The leaves are changing color, a little later than usual in the North Country of Vermont. Fall is here and winter inexorably behind. Cool nights attest to this transition, as the living world of flora gets ready to go to sleep. It’s impermanence in action with an artist’s palette.

It was a glorious summer. Warm, wet, and wild. We saw record rainfall; we saw massive destruction with Hurricane Irene. The world seems unsettled. Not just turning gently from one thing to the next. Violence is, perhaps, not too strong of a term. And yet, the warm days of late September have been still; the restless winds of summer quieting for a moment.

Fall is the time of year that embodies the Buddha’s teaching of impermanence the clearest. The Buddha pointed out that things are constantly changing, including what we take to be “me.” Nothing exists other than change–is the radical reading of the impermanence teaching.

Surely, some things exist outside of change? If you know of something, I’d like to hear about it. The universe is changing; the sun, the earth, changing. The weather, itself a changing pattern, is changing (and apparently for the worse). We are changing, moment-by-moment; breathing, moving, digesting, talking, thinking, et cetera make up who are. And there is nothing other than these changing processes. So, we are challenged to go with this flow (and be happy) or resist it,by wanting it to be some other way (and thereby not be happy).
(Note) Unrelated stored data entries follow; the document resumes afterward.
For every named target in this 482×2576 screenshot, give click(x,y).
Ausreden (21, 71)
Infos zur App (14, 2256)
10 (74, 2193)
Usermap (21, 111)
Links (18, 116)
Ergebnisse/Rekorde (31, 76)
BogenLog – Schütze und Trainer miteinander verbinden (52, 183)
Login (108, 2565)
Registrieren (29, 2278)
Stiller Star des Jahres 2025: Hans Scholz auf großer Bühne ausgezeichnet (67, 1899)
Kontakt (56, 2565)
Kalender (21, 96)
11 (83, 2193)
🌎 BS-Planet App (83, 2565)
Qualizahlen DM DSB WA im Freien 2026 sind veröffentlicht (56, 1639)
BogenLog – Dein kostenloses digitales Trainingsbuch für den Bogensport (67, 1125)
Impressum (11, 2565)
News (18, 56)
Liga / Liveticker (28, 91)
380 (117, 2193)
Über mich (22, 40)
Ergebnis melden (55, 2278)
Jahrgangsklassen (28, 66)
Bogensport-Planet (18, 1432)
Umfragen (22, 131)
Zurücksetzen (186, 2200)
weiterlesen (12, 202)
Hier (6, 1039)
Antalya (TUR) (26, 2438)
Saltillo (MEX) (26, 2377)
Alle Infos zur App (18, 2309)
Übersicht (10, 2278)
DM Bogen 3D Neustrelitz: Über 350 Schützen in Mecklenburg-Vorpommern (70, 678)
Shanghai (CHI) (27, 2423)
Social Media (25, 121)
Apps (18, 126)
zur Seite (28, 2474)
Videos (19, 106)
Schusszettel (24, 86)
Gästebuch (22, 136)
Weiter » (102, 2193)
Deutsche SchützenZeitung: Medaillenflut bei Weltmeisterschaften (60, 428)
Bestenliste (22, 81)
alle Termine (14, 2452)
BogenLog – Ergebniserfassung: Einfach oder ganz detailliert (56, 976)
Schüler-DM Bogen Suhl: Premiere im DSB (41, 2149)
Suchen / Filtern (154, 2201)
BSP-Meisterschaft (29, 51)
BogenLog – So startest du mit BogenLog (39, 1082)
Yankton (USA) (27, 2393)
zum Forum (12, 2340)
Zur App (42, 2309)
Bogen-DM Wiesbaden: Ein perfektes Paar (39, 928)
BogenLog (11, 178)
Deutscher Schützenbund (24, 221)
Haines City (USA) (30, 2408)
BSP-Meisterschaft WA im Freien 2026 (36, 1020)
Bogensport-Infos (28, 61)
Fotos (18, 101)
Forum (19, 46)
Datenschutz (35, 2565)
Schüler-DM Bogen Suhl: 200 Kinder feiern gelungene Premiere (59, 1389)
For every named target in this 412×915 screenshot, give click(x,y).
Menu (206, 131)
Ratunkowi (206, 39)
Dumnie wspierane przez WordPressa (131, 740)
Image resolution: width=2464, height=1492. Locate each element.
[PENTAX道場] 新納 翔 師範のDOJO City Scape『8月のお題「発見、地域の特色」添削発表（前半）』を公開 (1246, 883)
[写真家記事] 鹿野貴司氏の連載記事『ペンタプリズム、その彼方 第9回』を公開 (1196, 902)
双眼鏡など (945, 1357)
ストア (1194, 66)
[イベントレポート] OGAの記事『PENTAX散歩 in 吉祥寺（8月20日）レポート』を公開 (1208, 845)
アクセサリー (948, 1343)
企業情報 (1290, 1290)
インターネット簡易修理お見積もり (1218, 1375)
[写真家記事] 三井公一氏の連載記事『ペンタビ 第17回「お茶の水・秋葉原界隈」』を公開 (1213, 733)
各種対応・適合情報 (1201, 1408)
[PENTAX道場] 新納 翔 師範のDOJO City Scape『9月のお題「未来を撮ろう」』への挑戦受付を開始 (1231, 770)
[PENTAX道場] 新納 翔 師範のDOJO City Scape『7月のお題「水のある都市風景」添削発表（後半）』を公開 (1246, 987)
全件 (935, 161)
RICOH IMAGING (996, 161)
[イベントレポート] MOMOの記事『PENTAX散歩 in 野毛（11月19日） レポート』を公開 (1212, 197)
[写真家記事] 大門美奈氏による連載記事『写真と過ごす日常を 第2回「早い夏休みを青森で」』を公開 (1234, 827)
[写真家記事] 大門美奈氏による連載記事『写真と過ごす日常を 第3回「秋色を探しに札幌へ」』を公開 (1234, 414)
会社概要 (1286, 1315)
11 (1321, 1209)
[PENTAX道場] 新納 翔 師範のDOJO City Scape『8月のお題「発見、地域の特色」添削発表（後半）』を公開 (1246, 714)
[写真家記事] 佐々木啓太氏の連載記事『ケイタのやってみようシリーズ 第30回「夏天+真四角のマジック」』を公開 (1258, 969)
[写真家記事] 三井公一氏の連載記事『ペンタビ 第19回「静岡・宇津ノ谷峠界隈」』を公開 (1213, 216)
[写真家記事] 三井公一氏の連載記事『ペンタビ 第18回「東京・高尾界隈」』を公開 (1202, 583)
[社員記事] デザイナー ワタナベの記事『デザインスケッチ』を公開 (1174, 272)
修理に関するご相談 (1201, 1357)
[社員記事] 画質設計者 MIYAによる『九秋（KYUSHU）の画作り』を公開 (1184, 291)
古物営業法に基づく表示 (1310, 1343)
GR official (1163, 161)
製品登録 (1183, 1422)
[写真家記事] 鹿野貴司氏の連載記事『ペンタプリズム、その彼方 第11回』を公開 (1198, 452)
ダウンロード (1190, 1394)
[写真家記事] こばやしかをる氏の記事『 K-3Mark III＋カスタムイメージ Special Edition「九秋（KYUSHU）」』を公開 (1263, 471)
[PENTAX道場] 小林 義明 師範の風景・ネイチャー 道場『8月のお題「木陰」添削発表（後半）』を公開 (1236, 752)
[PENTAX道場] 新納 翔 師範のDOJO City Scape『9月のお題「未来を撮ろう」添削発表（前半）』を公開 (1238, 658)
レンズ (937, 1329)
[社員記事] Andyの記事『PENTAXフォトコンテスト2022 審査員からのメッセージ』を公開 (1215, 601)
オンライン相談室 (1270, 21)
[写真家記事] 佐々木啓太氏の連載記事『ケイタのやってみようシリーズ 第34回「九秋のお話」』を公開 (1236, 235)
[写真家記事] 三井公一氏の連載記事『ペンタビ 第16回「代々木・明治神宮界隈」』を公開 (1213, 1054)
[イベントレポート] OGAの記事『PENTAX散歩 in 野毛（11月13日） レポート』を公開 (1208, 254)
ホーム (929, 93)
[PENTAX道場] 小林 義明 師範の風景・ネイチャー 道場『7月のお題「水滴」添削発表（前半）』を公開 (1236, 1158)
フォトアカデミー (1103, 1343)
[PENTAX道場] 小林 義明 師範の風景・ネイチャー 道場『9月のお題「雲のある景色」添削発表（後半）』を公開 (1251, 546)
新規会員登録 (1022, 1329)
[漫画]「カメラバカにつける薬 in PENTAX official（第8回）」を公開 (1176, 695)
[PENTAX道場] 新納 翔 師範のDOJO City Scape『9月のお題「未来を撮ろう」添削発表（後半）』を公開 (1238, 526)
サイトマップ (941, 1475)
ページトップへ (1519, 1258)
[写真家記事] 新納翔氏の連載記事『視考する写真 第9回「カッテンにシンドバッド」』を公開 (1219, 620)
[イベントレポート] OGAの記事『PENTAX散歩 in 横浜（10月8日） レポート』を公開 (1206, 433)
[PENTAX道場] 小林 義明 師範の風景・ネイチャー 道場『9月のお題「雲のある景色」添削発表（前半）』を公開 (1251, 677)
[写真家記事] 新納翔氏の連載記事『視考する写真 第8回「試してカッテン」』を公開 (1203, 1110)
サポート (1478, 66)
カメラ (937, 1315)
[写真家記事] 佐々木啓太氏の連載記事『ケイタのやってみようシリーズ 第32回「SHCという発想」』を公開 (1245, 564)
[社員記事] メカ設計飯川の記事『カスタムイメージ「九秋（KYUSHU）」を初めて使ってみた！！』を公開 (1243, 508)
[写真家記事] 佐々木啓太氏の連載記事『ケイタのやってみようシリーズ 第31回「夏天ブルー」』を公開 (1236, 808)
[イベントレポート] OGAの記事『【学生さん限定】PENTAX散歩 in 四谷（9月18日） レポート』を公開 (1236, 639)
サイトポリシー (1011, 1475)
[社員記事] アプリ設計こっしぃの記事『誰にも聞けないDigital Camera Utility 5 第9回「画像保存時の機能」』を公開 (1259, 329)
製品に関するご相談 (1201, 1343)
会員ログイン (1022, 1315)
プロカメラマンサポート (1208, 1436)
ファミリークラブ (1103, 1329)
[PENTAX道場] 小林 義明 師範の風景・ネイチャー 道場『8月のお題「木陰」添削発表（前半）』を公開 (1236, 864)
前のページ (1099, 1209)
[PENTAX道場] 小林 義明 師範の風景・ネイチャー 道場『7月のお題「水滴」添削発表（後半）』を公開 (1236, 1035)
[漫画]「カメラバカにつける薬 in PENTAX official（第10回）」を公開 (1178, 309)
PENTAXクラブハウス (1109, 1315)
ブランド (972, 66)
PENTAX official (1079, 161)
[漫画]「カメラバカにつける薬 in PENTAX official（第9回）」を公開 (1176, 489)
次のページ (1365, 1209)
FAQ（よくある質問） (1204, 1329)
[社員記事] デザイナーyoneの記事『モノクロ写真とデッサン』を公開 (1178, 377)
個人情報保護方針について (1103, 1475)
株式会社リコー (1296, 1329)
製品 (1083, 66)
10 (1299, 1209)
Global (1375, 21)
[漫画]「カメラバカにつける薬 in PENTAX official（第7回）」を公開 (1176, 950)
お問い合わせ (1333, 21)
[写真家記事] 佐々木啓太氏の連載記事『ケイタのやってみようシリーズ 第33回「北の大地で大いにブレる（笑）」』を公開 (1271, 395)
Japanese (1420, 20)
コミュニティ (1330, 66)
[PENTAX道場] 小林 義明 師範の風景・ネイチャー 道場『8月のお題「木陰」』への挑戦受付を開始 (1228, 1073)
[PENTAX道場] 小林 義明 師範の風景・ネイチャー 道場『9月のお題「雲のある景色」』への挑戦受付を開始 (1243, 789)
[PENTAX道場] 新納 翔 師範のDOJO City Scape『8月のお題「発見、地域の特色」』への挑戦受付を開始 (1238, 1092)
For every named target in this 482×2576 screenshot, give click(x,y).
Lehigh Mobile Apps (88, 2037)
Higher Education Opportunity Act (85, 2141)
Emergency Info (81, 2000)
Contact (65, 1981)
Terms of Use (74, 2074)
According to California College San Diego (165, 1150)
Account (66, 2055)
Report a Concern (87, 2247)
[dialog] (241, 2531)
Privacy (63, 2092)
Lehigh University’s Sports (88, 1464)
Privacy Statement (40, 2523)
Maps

Bliss is found kissing this moment as it moves by. Kissing it hello and good-bye. Embracing it with an open heart, but releasing that embrace before it becomes clinging.

If you are in a place where the colors are changing or will be changing soon, enjoy this transition and let it teach you about impermanence. Let it show you the freedom that comes when we can open to the unfolding of each moment without getting caught up with trying to hold it still. Bliss won’t be far behind.